• [Stated goal A]:
In the text on verse melodies, which note of the key does Cohen particularly like to start a verse melody on?
• [Stated goal B]:
Using the text on verse melodies, explain why starting a verse on a note other than the tonic creates momentum.
• [Stated goal C]:
Copy everything in the text on verse melodies from "You’ll find that writing" down to "of musical energy.".

A tonic note is one that represents the key of your song. For example, the tonic note of G major is G. Starting a verse melody on a non-tonic note like this is very common in most popular music genres, and starting on the 5th note of the key is a particular favourite of Cohen: “Hallelujah” (G in the key of C major); “Closing Time” (D in the key of G major); “Take This Waltz” (F# in the key of B major); and countless others.
The benefit to starting your verse on a note other than the tonic note is that it immediately generates momentum and musical energy. In music, you can define energy by its main quality: anything that provides an incentive to keep listening. A non-tonic note feels pleasantly unstable, making the listener feel that the solid, stable sound of the tonic note will eventually happen. The lack of a tonic note in the melody results in coercing listeners to want to wait for it.
You’ll find that writing a verse melody that dwells on the dominant note often allows you the option of moving up or down from there with relative ease, and indeed Cohen’s music undulates tantalizingly first above and then below that starting note in most of his dominant note starts.
Other songwriters love the mesmerizing quality that comes from “sitting on the dominant.” Give Thad Kopec’s “You Will Know Who I Am” a listen, and you’ll hear the enticing quality of a melody that references the dominant note as an important source of musical energy.
And you can also hear the musical satisfaction that comes from hearing that verse melody eventually move down and cadence on the tonic note. It’s a gorgeous tune, and hope that we hear a lot more from Kopec in the future.
I’ve mentioned mainly verse melodies in this post, because it’s the verse that needs a good amount of momentum and enticement to keep audiences listening until the chorus. You’ll find that chorus melodies feature the tonic note a lot more, particularly toward the latter half of chorus melodies. The tonic note gives a kind of musical release that’s a common feature of choruses.
Offering too much tonic note in the verse can compromise musical energy. So in your verse melodies, look for ways of avoiding too much tonic note. You should find what you’re looking for by starting verses on either the 5th or 3rd note of your chosen key.

• [Provided records]:
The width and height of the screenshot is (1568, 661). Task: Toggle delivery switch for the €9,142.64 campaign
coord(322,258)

---

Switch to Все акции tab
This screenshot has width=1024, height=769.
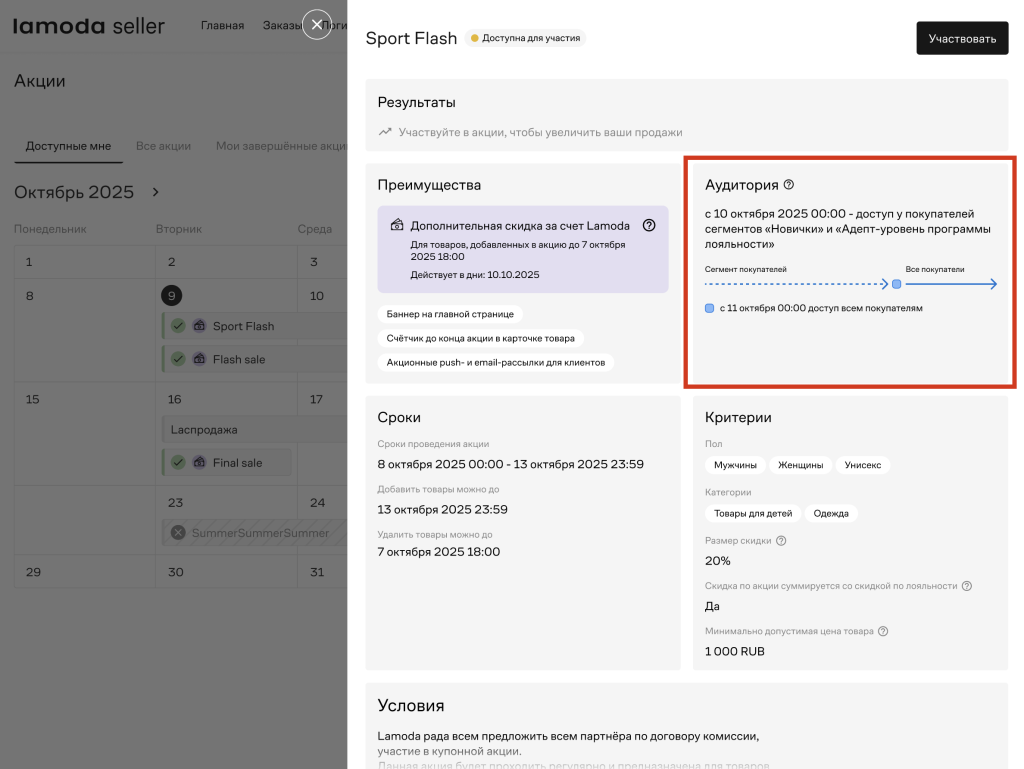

• [Output A]:
The 5th note of the key.

• [Output B]:
A non-tonic note feels pleasantly unstable, so the listener senses that the solid, stable sound of the tonic note will eventually arrive. Because the tonic is missing from the melody, listeners want to keep listening and wait for it.

• [Output C]:
You’ll find that writing a verse melody that dwells on the dominant note often allows you the option of moving up or down from there with relative ease, and indeed Cohen’s music undulates tantalizingly first above and then below that starting note in most of his dominant note starts.
Other songwriters love the mesmerizing quality that comes from “sitting on the dominant.” Give Thad Kopec’s “You Will Know Who I Am” a listen, and you’ll hear the enticing quality of a melody that references the dominant note as an important source of musical energy.